Great review Pagey . . . you may have already done so, but don't forget to write up  (or cut and paste this review) for the regular Stove Review section . . . I know I found that section quite useful when I was deciding what stove to purchase.


----------



## madrone (Jul 14, 2009)

I have a homemade blower on my Endeavor, and it does circulate the warm air pretty well. I run it frequently when it's really cold out. The Lopi blower would probably be worth it if you're heating a larger space.


----------



## Jfk4th (Jul 15, 2009)

wdavis said:
			
		

> Thanks for the great review Pagey. I am actually looking at getting a Lopi Endeavor.
> 
> Wondering about the optional blower and if it is worth the extra cost ?
> 
> thanks



The blower is pricey but I had one on my 2008 Avalon Olympic (same on Lopi) and I thought it was pretty quiet.  I never really used it on high because it was a little too loud for my taste.  On medium, low is was quiet for me.  It did help push out the heat early in the morning.  I know some guys use a small Vortex fan to circulate heat though so you might want to do a search on that if you want to save some cash


----------



## karri0n (Jul 15, 2009)

I'm glad this was bumped to the top. I have a possible lead on a very cheap(possibly under $100) endeavor, and had some questions regarding their secondary burn system that wasn't available on the mfg website. Thanks again Pagey.


----------



## pugetsoundwa (Jan 11, 2011)

Bought ours in Dec 10, pretty happy with it except..yes..don't get 10 hrs of heat more like the 6 that you stated. That said, our home is smaller,1250 sq ft and well insulated. We are forced to open the front and rear window of the living room as the hallway temp gage will say 78 degrees with only 2 energy logs being used. does heats the home. we did get up to 82 degrees at one time.


----------



## Renovation (Jan 11, 2011)

karri0n said:
			
		

> Nice review. Well written concise, and contains all the info one would need. +25 Internet Points to you.



Agreed + another 25 Internets

I hope you put a copy of your review in the reviews section on this site.

Excellent job, useful to all, thank you.

EDIT:  Could you clarify what you mean by a prefab chimney?  Are you simply talking about Class A pipe system,  a manufacturer bundle of Class parts like sold on NorthlineExpress, or something else?


----------



## raybonz (Jan 12, 2011)

Excellent well written review! Easy to understand and kept my interest right to the last word.. Many posts I can't finish as I lose interest quickly if they run helter skelter.. Most importantly enjoy the newfound warmth in that nice looking stove!

Ray


----------



## CJScooter (Aug 30, 2011)

Great review. 

I so appreciate the information esp. being that we have never had a wood stove before and do not want to make a mistake.  I think you have convinced us to get the Endeavor vs the 1750 b/c of the bypass damper and that it will heat more square feet with the blower.

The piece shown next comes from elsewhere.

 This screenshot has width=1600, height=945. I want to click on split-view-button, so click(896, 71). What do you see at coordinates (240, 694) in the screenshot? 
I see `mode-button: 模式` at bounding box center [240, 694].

We also have 1800 square feet to heat, upstairs and down.

CJ


----------



## joefrompa (Aug 30, 2011)

As someone with the same firebox, but in an insert, and more square footage, if I had to do it over again I would go with a larger firebox for the longer burn times and greater heat capacity. The 1750 is a fine stove, but it's a bit limited in terms of burn time and such


----------



## isipwater (Jul 8, 2013)

Hi, I am thinking of getting the Lopi Endeavor. Are you still happy with it or do you wish you had gone with something different?


----------



## begreen (Jul 8, 2013)

This is a very old thread, replies are unlikely in summer. I can tell you that this stove is first-class. It is solidly made and a good heater. I have a friend running one in his shop and it does a great job.


----------